====== ENTRIES SHOWN ======

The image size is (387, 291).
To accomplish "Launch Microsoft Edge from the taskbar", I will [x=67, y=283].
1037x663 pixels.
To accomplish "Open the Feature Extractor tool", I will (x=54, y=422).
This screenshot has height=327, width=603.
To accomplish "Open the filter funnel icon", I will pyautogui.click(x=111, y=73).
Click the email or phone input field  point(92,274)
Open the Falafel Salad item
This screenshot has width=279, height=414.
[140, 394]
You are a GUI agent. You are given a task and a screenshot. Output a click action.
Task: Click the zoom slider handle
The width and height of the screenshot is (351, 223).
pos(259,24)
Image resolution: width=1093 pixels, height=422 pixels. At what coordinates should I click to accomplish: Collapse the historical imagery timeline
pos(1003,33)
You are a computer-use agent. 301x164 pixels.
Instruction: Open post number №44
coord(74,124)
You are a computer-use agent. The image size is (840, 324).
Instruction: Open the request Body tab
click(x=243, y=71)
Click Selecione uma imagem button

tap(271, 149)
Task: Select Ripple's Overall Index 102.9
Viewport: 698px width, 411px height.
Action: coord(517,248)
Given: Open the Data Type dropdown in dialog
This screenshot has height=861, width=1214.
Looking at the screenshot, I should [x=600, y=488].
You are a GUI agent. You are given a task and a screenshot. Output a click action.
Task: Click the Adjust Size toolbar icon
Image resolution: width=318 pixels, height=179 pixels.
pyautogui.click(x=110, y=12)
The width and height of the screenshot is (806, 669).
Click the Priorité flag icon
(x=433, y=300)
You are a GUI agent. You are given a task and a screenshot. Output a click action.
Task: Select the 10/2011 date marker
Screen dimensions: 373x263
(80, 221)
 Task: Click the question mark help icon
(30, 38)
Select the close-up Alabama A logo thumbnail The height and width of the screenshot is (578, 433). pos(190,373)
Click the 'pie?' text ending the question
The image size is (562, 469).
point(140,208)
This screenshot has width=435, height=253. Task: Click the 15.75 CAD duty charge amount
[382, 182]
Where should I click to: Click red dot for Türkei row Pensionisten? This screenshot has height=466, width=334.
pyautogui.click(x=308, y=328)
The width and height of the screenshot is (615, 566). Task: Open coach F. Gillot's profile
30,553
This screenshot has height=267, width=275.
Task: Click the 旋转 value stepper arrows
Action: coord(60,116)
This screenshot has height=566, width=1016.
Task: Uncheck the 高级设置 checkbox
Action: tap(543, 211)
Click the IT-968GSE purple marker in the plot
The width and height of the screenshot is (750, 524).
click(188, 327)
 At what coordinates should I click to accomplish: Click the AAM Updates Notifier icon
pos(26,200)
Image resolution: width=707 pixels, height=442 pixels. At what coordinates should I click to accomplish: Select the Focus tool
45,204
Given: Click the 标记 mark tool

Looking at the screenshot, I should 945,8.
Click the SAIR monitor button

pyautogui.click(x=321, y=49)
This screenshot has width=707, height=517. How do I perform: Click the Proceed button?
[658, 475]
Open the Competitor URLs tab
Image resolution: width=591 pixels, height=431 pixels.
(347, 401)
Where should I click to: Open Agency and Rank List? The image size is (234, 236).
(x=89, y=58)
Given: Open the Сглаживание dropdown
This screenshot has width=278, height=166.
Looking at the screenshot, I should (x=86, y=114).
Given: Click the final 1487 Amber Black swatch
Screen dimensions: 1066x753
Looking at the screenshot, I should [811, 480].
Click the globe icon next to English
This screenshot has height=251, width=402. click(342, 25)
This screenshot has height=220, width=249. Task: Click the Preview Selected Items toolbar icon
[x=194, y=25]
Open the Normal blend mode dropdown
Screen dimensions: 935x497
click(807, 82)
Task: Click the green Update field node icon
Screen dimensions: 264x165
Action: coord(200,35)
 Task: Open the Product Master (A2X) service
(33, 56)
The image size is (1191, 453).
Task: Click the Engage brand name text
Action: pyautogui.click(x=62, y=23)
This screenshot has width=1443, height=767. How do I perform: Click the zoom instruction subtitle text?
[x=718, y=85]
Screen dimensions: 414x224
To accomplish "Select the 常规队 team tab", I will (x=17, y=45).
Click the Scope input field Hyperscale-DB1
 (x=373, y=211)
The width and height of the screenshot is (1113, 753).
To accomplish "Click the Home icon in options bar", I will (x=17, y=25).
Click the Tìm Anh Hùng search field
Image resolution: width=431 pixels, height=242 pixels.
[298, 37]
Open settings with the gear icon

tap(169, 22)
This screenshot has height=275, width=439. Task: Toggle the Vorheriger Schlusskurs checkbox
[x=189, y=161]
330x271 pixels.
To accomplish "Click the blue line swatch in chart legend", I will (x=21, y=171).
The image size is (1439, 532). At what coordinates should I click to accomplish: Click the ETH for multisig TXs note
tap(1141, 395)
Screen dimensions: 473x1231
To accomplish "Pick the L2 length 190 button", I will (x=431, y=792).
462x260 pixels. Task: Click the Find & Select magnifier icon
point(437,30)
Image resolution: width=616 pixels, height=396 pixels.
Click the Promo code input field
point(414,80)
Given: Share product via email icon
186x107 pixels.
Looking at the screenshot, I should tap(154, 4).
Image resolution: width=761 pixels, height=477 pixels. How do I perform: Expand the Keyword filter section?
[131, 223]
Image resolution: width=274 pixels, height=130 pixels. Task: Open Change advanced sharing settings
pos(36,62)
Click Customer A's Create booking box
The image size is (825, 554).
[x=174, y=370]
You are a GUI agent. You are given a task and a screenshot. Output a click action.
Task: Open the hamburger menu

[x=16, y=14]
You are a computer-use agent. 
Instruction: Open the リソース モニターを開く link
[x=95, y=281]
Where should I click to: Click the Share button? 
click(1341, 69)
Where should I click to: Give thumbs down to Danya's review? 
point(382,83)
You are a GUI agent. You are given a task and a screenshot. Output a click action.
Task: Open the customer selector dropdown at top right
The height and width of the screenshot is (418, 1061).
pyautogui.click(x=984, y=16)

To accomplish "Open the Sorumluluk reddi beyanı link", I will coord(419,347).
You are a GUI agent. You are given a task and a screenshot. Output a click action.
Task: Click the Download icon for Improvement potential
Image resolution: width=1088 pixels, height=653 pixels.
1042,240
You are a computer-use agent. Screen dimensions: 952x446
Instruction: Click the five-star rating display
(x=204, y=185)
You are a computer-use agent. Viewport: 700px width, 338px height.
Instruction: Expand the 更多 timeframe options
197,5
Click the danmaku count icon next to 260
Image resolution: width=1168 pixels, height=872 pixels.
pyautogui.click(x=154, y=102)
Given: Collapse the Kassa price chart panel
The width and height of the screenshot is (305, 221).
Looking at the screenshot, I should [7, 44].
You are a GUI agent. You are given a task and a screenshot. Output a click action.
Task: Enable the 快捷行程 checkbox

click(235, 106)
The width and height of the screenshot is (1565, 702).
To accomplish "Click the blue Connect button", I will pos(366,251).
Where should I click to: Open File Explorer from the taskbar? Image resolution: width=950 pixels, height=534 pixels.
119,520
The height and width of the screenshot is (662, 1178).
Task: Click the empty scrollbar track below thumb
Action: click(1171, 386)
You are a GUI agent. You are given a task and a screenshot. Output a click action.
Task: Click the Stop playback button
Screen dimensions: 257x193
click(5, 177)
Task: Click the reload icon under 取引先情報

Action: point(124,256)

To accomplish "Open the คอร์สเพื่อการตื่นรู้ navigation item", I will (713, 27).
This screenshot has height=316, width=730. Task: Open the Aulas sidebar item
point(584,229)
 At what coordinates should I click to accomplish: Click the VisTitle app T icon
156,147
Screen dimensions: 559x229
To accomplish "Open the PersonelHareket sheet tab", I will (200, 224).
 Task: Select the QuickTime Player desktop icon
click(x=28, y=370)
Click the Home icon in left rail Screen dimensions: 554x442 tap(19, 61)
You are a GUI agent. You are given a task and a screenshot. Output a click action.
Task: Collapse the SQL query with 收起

======

Reproduce exactly every line that sits between the start of the entries and the line bearing "Task: Select Ripple's Overall Index 102.9", counting both of those lines.

▸ ANSWER TO THIS PROBLEM
The image size is (387, 291).
To accomplish "Launch Microsoft Edge from the taskbar", I will [x=67, y=283].
1037x663 pixels.
To accomplish "Open the Feature Extractor tool", I will (x=54, y=422).
This screenshot has height=327, width=603.
To accomplish "Open the filter funnel icon", I will pyautogui.click(x=111, y=73).
Click the email or phone input field  point(92,274)
Open the Falafel Salad item
This screenshot has width=279, height=414.
[140, 394]
You are a GUI agent. You are given a task and a screenshot. Output a click action.
Task: Click the zoom slider handle
The width and height of the screenshot is (351, 223).
pos(259,24)
Image resolution: width=1093 pixels, height=422 pixels. At what coordinates should I click to accomplish: Collapse the historical imagery timeline
pos(1003,33)
You are a computer-use agent. 301x164 pixels.
Instruction: Open post number №44
coord(74,124)
You are a computer-use agent. The image size is (840, 324).
Instruction: Open the request Body tab
click(x=243, y=71)
Click Selecione uma imagem button

tap(271, 149)
Task: Select Ripple's Overall Index 102.9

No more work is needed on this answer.